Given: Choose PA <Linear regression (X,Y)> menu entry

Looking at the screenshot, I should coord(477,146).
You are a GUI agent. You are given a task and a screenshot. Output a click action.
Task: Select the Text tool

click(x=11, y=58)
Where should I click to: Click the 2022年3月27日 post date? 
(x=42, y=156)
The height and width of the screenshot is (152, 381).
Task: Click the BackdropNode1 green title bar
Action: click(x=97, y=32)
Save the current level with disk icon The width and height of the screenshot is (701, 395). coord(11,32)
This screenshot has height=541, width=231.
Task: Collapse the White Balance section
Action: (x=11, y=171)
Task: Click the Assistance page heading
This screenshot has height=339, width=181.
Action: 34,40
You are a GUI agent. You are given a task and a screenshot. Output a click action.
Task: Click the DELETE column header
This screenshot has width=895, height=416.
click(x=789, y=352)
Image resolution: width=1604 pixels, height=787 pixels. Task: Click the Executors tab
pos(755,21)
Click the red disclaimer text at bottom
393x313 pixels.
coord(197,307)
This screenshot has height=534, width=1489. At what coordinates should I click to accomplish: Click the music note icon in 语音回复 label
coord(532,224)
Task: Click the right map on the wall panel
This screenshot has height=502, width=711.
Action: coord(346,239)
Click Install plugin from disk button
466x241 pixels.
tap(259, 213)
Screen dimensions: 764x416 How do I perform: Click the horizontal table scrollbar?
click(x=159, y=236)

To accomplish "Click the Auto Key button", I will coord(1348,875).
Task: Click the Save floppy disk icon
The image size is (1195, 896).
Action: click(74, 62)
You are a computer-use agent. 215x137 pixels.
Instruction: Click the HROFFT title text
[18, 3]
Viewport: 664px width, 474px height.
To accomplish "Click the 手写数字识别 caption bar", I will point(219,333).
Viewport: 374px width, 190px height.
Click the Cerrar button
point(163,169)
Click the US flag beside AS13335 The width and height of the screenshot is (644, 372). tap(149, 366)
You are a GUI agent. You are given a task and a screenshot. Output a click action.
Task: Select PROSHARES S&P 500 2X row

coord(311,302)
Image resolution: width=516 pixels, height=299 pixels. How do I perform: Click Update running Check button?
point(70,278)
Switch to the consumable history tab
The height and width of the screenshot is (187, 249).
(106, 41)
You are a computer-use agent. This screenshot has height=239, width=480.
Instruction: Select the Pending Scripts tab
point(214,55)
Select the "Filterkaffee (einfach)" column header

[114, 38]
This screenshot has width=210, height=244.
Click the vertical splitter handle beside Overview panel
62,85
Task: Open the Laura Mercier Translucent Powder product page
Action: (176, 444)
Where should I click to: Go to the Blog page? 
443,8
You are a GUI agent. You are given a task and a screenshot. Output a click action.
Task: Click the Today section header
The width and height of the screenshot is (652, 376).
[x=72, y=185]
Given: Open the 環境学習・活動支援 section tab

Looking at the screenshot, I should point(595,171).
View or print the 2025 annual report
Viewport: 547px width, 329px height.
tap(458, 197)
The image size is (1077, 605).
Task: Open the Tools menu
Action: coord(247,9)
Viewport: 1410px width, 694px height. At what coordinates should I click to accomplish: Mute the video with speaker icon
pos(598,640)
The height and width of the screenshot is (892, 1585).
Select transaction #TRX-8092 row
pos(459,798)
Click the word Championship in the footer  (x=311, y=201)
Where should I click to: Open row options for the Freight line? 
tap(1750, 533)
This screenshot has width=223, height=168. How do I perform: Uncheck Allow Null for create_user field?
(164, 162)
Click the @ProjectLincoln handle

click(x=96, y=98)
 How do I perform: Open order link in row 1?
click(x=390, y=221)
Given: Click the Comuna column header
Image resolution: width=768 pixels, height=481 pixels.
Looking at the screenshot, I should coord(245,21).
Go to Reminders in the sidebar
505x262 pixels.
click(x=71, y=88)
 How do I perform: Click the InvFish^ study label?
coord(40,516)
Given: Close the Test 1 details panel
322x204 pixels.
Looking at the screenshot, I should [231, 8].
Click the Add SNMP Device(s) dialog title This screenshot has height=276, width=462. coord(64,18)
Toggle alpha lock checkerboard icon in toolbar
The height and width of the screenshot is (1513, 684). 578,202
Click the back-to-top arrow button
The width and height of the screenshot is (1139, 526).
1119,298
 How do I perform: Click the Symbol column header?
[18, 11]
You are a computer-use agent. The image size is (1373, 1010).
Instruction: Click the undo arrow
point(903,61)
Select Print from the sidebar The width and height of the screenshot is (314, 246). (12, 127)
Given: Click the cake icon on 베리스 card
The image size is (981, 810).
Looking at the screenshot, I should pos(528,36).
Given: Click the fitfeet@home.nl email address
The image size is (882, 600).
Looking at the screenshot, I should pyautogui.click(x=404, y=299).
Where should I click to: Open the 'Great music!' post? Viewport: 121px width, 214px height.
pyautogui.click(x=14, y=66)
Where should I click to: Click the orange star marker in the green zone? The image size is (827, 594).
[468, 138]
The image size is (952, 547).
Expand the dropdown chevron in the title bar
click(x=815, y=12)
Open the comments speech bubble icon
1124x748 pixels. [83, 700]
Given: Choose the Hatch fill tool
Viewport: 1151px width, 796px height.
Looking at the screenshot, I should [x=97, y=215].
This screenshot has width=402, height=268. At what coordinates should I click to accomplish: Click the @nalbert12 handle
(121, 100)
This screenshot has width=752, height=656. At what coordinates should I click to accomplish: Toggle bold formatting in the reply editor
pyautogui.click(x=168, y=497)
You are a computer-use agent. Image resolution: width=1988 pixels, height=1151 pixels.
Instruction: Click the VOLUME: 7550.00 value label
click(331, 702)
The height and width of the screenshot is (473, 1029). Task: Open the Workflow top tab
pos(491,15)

□ □ □ □ □

■ DOEL ■
Geef de regels uit de lijst letterlijk terug, vanaf de regel met "The height and width of the screenshot is (473, 1029)." tot en met het einde van de lijst.

■ VERWACHT ANTWOORD ■
The height and width of the screenshot is (473, 1029). Task: Open the Workflow top tab
pos(491,15)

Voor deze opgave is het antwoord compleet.